La situation actuelle est marquée par une offre très limitée, se résumant à trois allers-retours quotidiens, ce qui freine considérablement les déplacements.. Les usagers déplorent également des horaires inadaptés : un départ matinal qui n’atteint Marseille qu’en début d’après-midi, couplé à une offre de retour trop précoce.
À ces problèmes de calendrier s’ajoute une capacité d’accueil insuffisante.. Dès le passage par la gare de Gap, les trains sont saturés, ne laissant plus aucune place assise pour les voyageurs.. Ces dysfonctionnements sont dénoncés depuis plusieurs années par les collectifs locaux, qui suivent de près l’évolution du dossier.
La crainte majeure des citoyens est de voir ce nouveau plan ferroviaire conçu uniquement pour répondre aux besoins ponctuels des athlètes et du public lors des prochains Jeux Olympiques, au détriment des habitants du territoire.

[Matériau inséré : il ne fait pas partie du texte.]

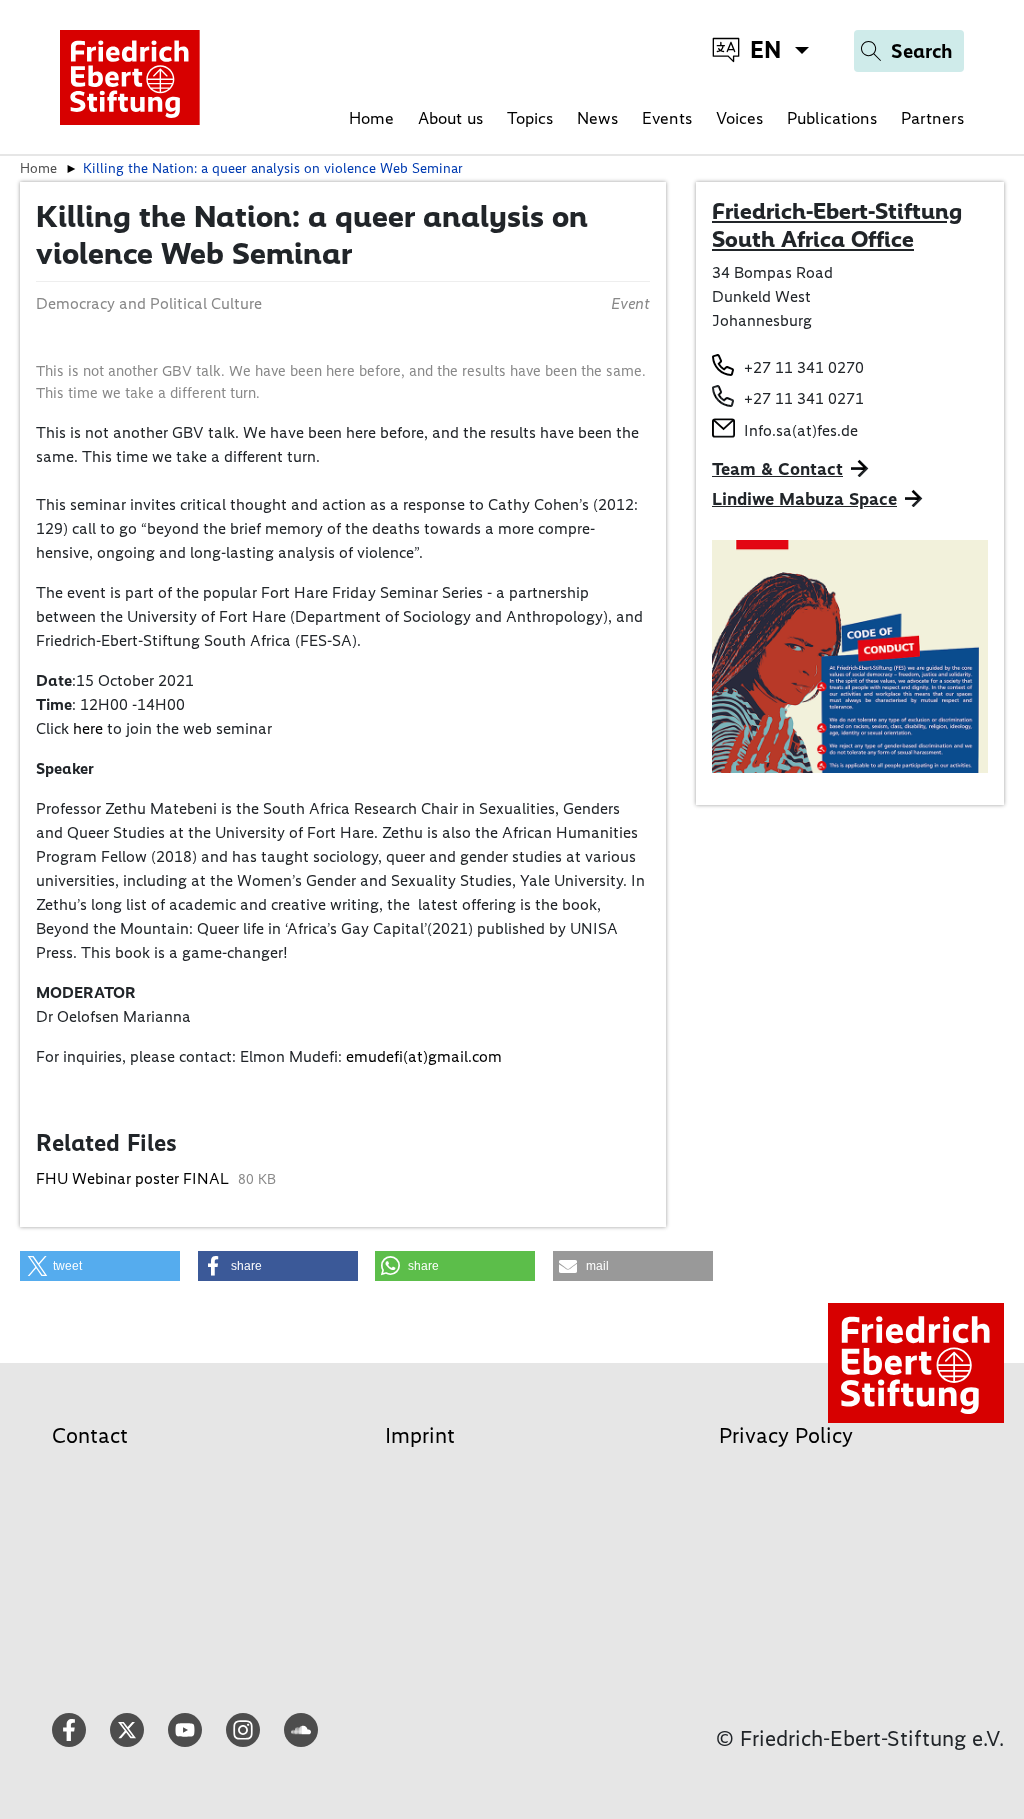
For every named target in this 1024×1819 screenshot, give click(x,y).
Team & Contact (777, 469)
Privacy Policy (786, 1435)
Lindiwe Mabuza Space (804, 499)
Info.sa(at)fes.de (801, 430)
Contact (90, 1435)
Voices (739, 118)
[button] (100, 1266)
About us (450, 118)
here (88, 728)
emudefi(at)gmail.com (424, 1056)
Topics (530, 118)
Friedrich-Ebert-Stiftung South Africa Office (837, 225)
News (597, 118)
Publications (832, 118)
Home (371, 118)
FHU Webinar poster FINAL (134, 1178)
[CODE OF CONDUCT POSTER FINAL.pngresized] (850, 654)
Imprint (420, 1435)
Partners (932, 118)
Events (667, 118)
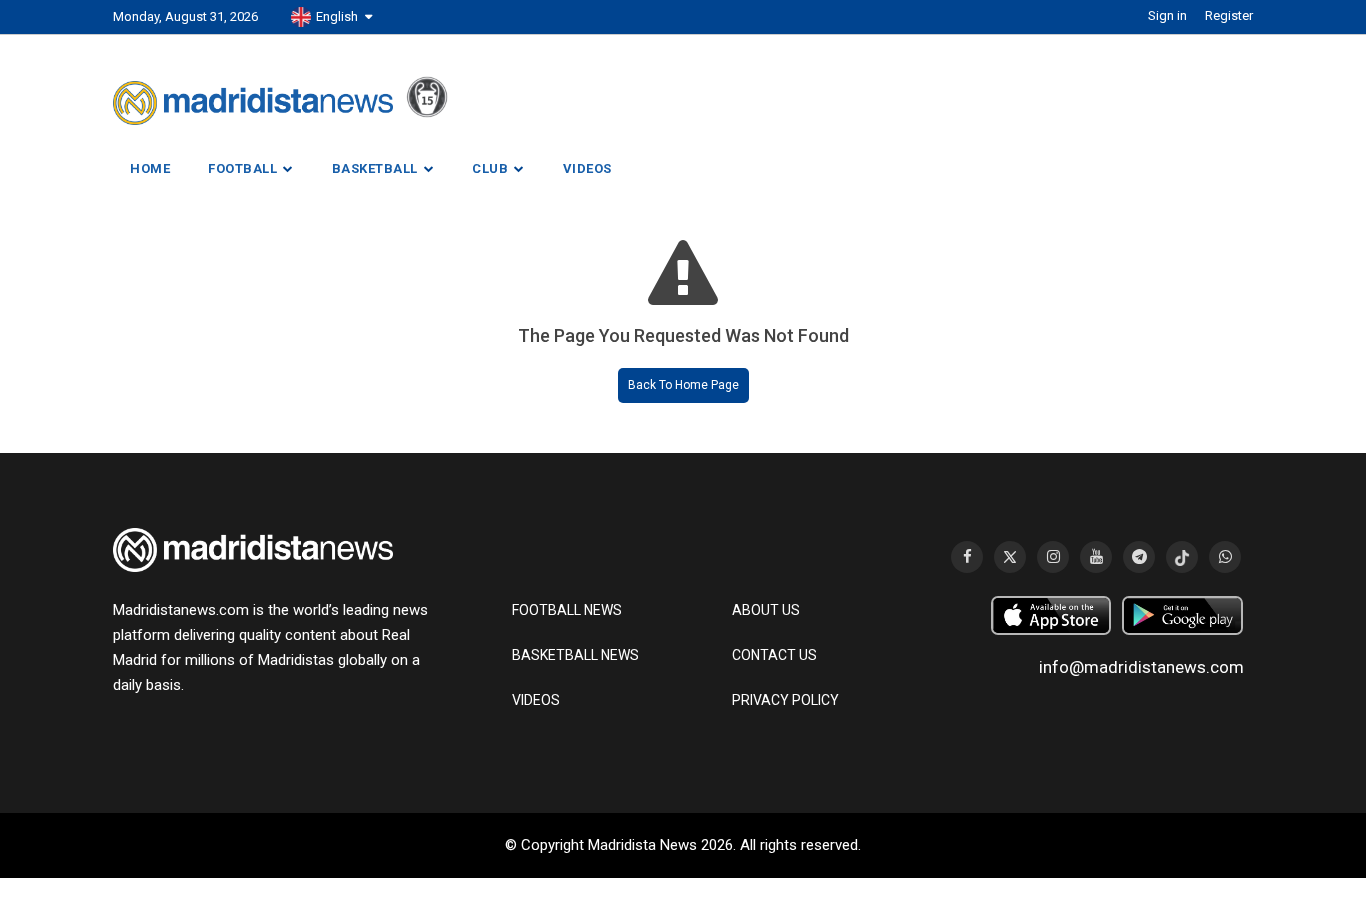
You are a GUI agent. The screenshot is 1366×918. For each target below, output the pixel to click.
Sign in (1167, 15)
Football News (567, 610)
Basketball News (575, 655)
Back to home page (683, 385)
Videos (587, 168)
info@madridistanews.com (1141, 667)
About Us (766, 610)
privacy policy (785, 700)
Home (150, 168)
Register (1229, 15)
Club (490, 168)
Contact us (774, 655)
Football (242, 168)
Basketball (375, 168)
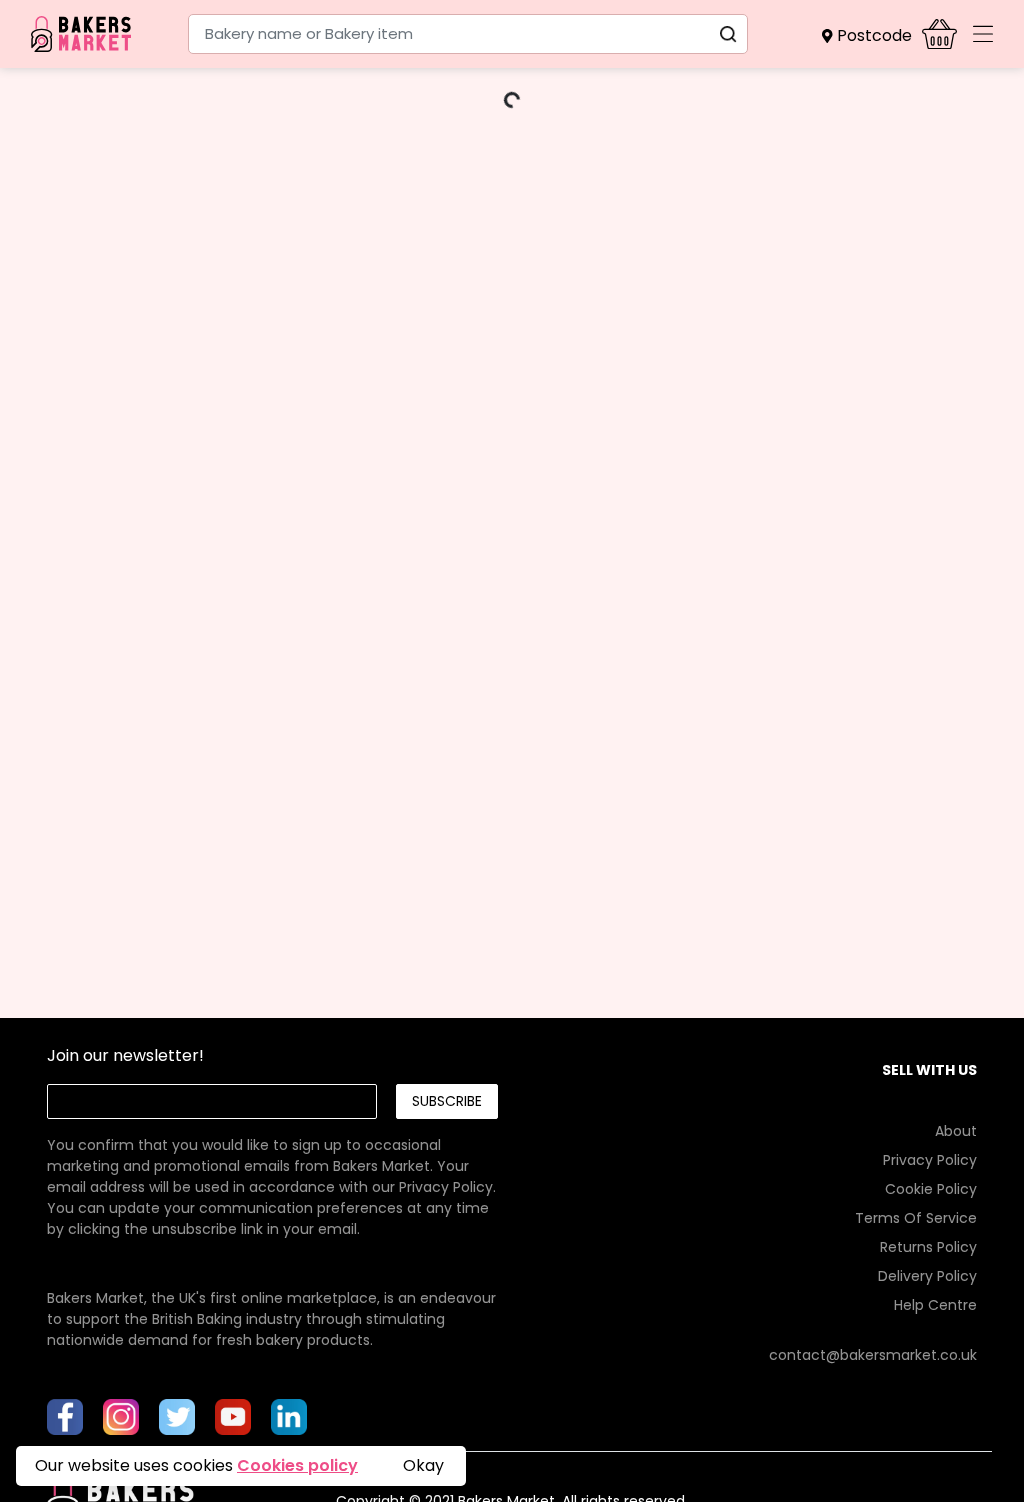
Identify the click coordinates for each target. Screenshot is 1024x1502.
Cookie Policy (931, 1189)
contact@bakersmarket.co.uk (873, 1355)
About (956, 1131)
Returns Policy (928, 1247)
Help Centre (935, 1305)
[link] (272, 1166)
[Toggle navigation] (983, 34)
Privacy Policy (446, 1187)
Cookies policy (297, 1465)
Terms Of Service (916, 1218)
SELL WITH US (929, 1070)
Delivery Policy (927, 1276)
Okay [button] (423, 1465)
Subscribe (447, 1101)
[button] (872, 36)
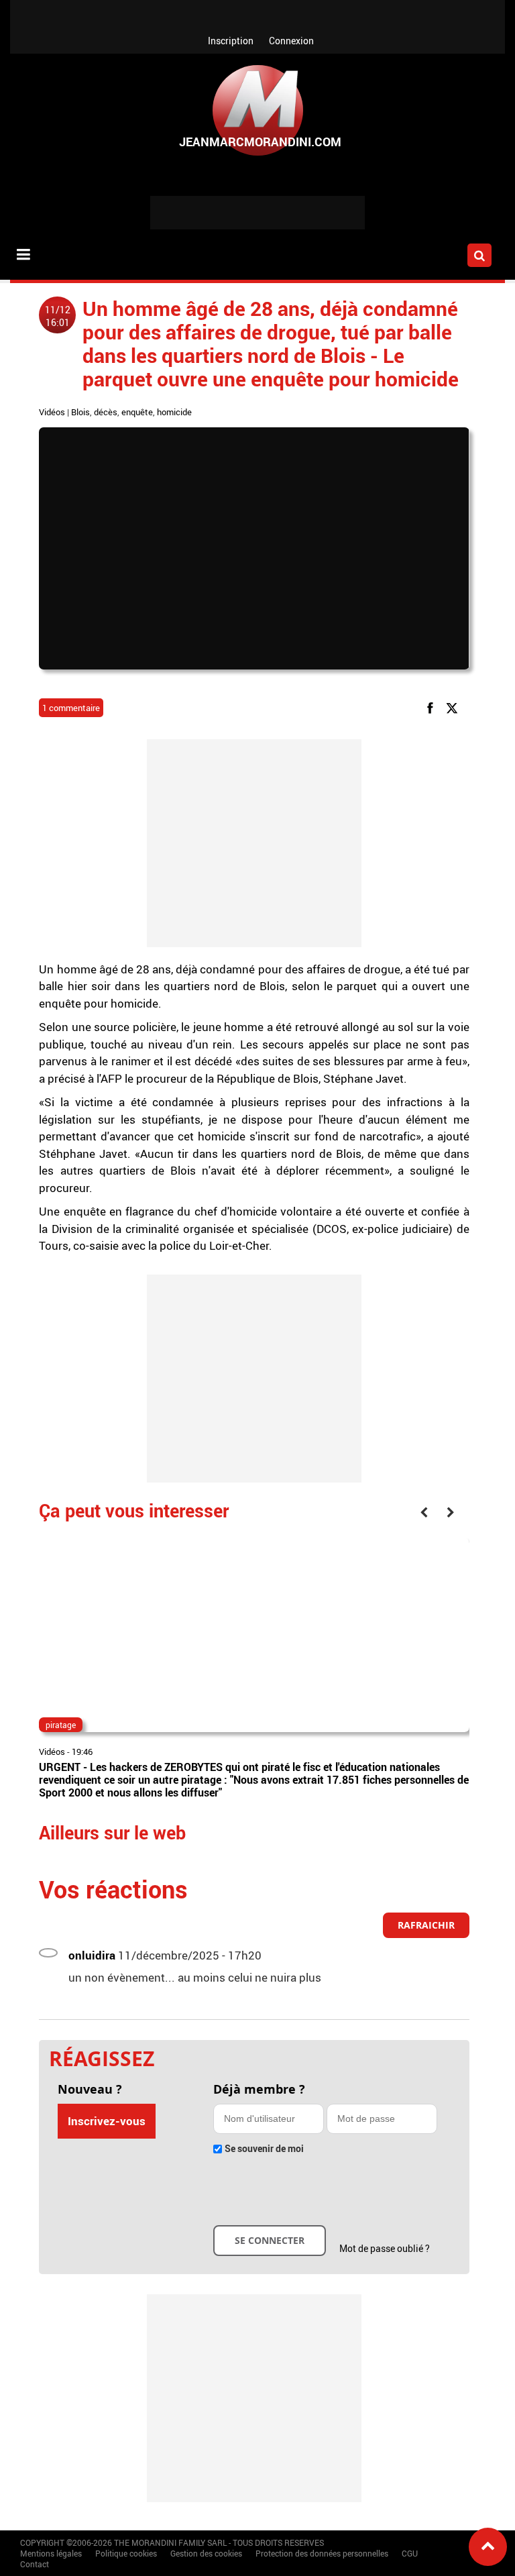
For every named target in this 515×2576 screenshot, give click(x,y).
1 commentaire (71, 708)
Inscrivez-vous (107, 2121)
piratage (61, 1724)
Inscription (230, 40)
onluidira (91, 1955)
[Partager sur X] (454, 707)
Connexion (291, 40)
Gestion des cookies (206, 2553)
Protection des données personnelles (321, 2553)
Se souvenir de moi (264, 2148)
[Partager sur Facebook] (432, 707)
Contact (34, 2564)
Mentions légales (51, 2553)
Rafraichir (426, 1925)
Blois (80, 412)
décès (105, 412)
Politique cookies (126, 2553)
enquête (137, 412)
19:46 (82, 1752)
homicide (174, 412)
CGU (410, 2553)
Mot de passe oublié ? (384, 2248)
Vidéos (52, 412)
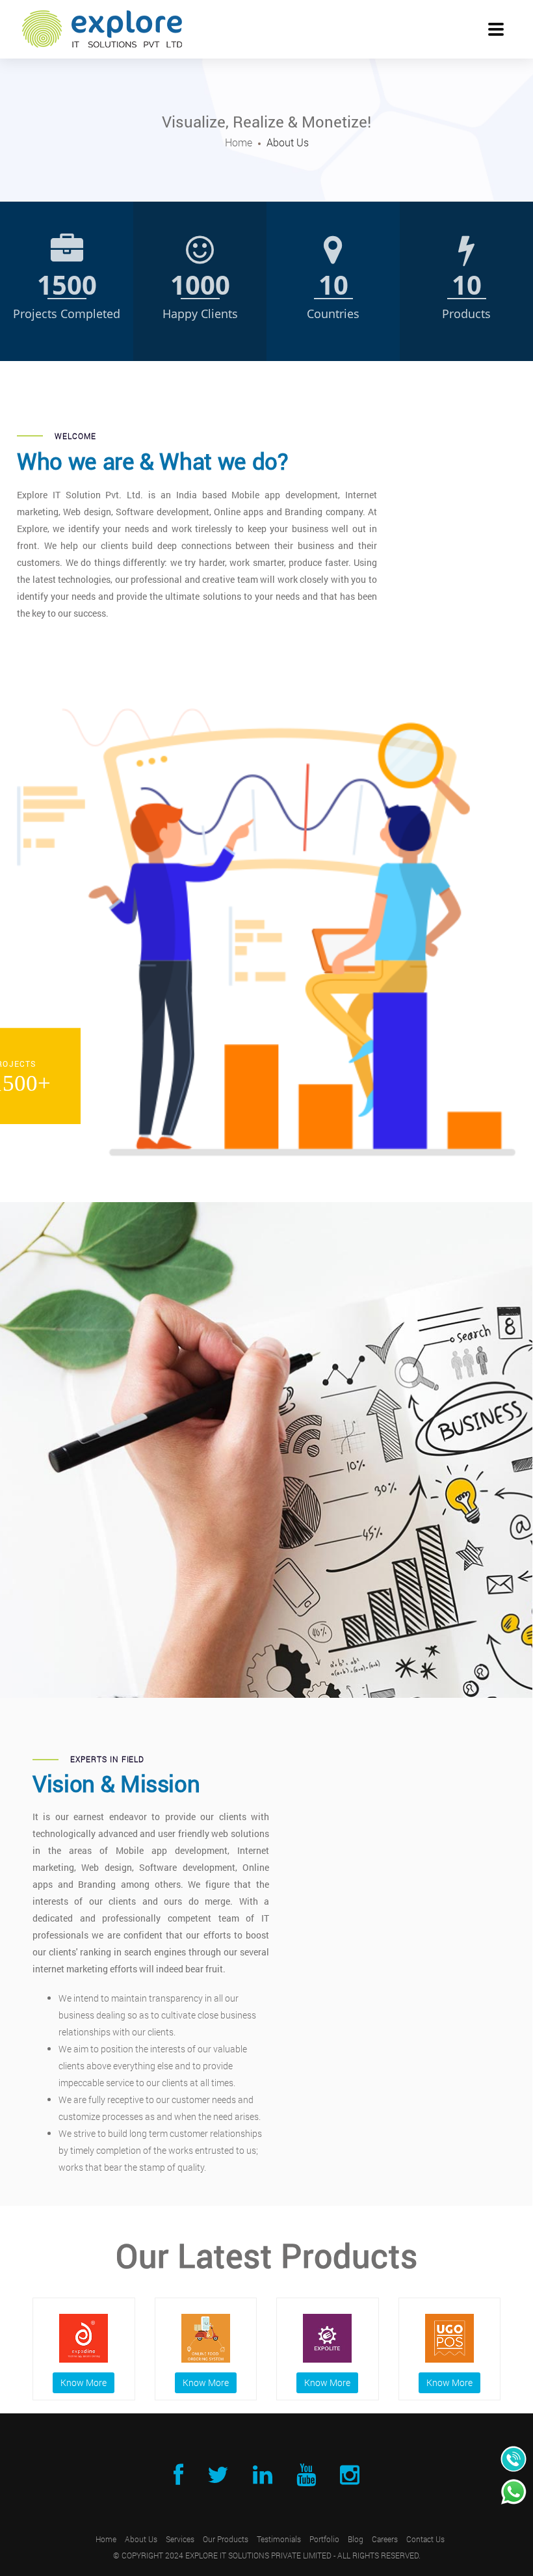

Face à cette méfiance, la SNCF a lancé une concertation publique ouverte jusqu’au 29 mai, permettant à chacun de s’exprimer par courrier, téléphone ou via une plateforme en ligne.
La visite de Jean Castex marque une étape décisive pour concrétiser les travaux nécessaires et rassurer les élus locaux. Il s’agit désormais de transformer les promesses en une réalité adaptée au rythme de vie des Haut-Alpins.
En fin de compte, la réussite de ce projet dépendra de la capacité de l’opérateur à intégrer les retours des usagers pour ne pas laisser le territoire sur le quai.
Misryoum rappelle que la crédibilité de tels investissements dépend de la pérennité du service après l’effervescence des grands événements sportifs.